### Problem
The entries below contain a stretch that opens with the line containing "You are a GUI" and closes with the line containing "This screenshot has height=739, width=849."; set down that stretch exactly, both ends included, and nothing else.

==== Recorded data

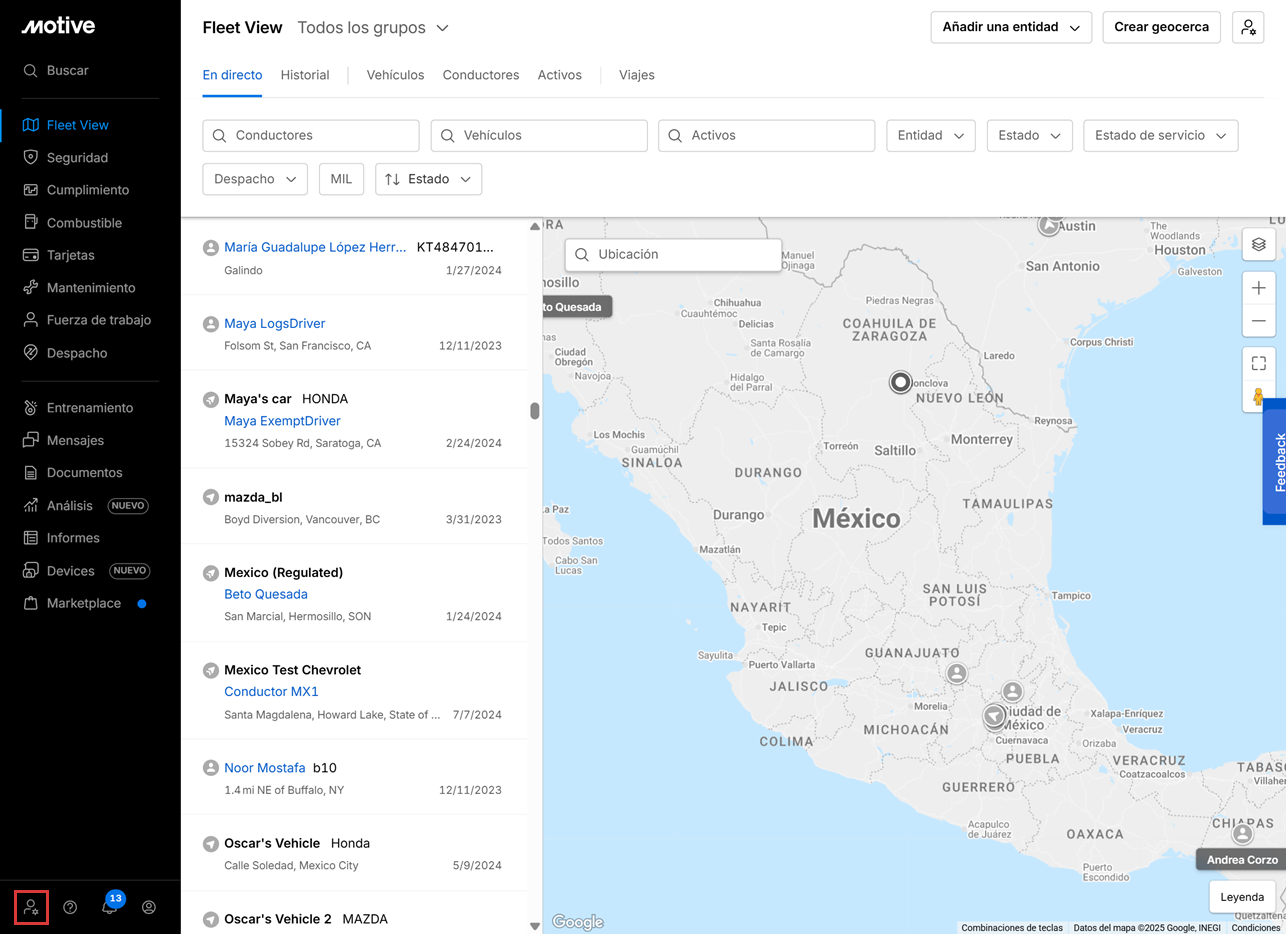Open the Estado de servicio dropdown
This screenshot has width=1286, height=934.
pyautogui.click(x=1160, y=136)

========
==== Recorded data

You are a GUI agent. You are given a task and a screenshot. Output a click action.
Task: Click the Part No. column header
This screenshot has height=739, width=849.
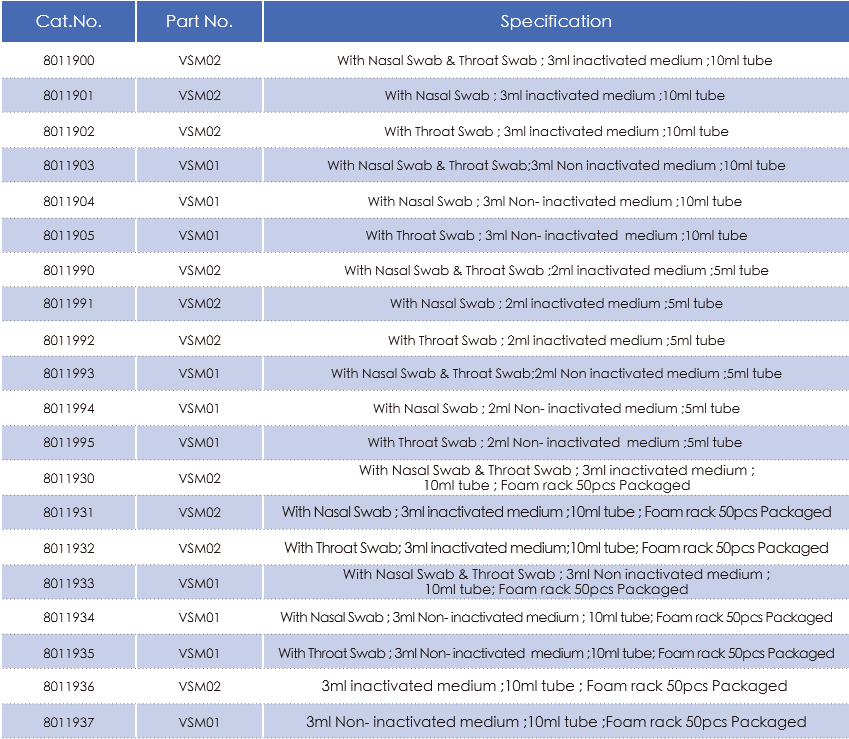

========
==== Recorded data

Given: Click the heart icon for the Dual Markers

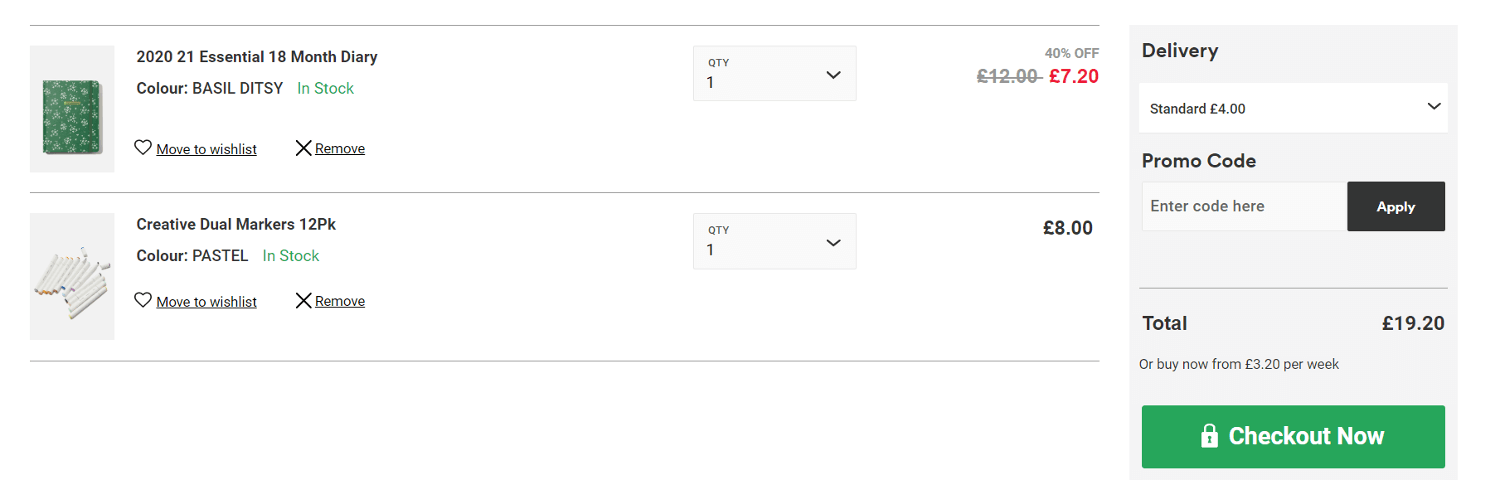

========

### Exercise output
You are a GUI agent. You are given a task and a screenshot. Output a click action.
Task: Click the Part No. column header
This screenshot has height=739, width=849.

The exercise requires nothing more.